You should probably never ask me to TALK about this little poem… too emotional! The background photo is of my mother when she was a little girl. The photo was taken in the early 1930s. Mom was taken in 2006. It occasionally becomes obvious that I’m not through grieving.

The setting when I thought of the words really was waking up from an afternoon nap. As is often the case, I was wearing ear buds, and had been drowning out the noises in the house by listening to one of my favorite Pandora stations. As I awoke, I was keenly aware of how beautiful the music was… something from Pat Metheny.

I listened to another piece, and then another. Each was as beautiful as the last.

My mind went back through the years to the experience of taking naps as a child, to the awareness of family in other rooms, their voices becoming distant and indistinct as I fell asleep. I cannot actually remember anything before that. However…

Traveling back in time, I arrived at the conviction that my exquisite experience of beauty — here in music — has always been rooted in the love of my mother. She herself was beautiful. She loved me, and she loved beauty. But she also pointed me farther back, to the Author of beauty.

Farther Back

Time did not begin with my birth. When a Christian like myself refers to “love from the beginning,” he or she inevitably alludes to our belief that God has loved his children and had kind purposes for them “from the beginning.” When the Apostle Paul writes about this, he gets into one of the long run-on sentences (in the Greek) that signal his excitement:

Blessed be the God and Father of our Lord Jesus Christ, who has blessed us in Christ with every spiritual blessing in the heavenly places, even as he chose us in him before the foundation of the world, that we should be holy and blameless before him.
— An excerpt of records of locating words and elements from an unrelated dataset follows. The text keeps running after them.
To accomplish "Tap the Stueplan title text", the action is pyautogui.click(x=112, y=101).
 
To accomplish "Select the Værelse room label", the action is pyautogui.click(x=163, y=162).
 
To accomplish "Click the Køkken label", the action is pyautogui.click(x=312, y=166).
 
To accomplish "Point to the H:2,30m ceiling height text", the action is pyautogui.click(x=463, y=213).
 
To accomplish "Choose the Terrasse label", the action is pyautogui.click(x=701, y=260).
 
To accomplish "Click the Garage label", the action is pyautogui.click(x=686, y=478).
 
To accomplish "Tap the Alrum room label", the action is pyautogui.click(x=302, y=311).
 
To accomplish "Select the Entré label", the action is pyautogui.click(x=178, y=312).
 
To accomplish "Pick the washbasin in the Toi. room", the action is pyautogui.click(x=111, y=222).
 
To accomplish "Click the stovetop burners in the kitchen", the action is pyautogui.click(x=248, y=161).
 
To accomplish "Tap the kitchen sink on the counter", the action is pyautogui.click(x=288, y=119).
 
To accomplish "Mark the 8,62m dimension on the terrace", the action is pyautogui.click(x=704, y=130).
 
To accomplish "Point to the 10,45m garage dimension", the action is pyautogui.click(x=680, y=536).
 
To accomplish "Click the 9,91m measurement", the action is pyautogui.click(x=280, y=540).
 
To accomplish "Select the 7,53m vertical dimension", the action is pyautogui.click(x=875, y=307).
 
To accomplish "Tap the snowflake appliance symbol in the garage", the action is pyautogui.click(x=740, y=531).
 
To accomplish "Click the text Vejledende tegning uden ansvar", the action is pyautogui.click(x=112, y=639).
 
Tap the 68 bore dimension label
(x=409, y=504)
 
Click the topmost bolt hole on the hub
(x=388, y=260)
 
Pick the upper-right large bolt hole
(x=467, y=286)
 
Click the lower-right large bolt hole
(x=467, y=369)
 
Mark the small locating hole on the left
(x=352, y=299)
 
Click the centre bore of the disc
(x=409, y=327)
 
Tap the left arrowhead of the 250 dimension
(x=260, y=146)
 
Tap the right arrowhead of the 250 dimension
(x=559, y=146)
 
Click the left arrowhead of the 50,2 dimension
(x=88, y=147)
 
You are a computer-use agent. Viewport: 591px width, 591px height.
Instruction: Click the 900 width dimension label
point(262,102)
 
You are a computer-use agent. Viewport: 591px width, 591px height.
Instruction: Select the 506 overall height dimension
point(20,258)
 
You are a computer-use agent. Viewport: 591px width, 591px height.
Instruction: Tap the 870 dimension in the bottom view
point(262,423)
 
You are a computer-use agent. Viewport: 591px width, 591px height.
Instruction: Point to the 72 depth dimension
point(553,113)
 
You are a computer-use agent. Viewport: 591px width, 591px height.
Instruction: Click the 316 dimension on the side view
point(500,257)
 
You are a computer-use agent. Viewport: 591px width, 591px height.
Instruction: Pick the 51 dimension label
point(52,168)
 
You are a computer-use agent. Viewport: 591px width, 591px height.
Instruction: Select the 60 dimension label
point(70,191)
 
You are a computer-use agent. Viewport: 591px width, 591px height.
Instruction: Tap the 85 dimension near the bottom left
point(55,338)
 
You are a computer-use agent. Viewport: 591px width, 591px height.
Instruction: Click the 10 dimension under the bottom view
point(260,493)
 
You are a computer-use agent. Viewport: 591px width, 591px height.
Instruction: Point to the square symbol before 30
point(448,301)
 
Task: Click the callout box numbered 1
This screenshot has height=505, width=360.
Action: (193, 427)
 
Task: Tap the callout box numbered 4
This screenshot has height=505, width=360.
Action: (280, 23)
In love he predestined us for adoption to himself as sons through Jesus Christ, according to the purpose of his will, to the praise of his glorious grace, with which he has blessed us in the Beloved.  In him we have redemption through his blood, the forgiveness of our trespasses, according to the riches of his grace,  which he lavished upon us, in all wisdom and insight  making known to us the mystery of his will, according to his purpose, which he set forth in Christ as a plan for the fullness of time, to unite all things in him, things in heaven and things on earth.

Ephesians 1:3-10 (ESV)

I’m convinced that knowing the Creator, and being confident that He loves me, enables me to better appreciate the beauty of His creation.